Welcome to the LTOA website. The London Tree Officers Association (LTOA) constitutes the professional & technical voice for London's trees & woodlands. Its aim is to enhance the management of the Capital's trees.
We hope that you find the LTOA website both interesting & informative. If you have any questions, comments or suggestions, please do not hesitate to contact us.
The LTOA and Tree Officers have been involved with the control / eradication of Oak Processionary Moth (OPM) since it was first identified in London in 2006. In 2010 the LTOA published their Guidance Note on OPM.
The LTOA has worked closely with the Forestry Commission (FC) and its partners, engaged with the Advisory Group and maintained its own OPM Working Party. With the current programme review and the possibility of the ending or downgrading of FC control, the LTOA feels it is time to restate its views on the OPM issue.
The LTOA members who wrote this statement are: Richard Edwards (LB Croydon, LTOA Chair), Craig Ruddick (LB Richmond) and Dave Lofthouse (LB Merton, LTOA Executive Committee member).

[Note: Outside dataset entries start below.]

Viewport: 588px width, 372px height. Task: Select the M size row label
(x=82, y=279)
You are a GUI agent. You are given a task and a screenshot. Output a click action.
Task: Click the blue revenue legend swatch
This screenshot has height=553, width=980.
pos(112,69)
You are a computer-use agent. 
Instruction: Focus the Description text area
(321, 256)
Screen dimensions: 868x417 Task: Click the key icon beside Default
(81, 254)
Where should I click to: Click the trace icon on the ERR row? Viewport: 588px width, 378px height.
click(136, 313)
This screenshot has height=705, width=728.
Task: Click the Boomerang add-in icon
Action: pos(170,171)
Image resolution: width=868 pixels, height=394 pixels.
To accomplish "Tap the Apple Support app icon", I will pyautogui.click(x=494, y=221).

Proceedings from the 2014 Trees People and the Built Environment II (TPBEII) conference, the international urban tree research event, have been published, marking a milestone in the development of our urban forests and green infrastructure. Some of the key themes covered in the publication include the environmental, economic and social benefits of urban trees and woodland, featuring research and case studies from around the world.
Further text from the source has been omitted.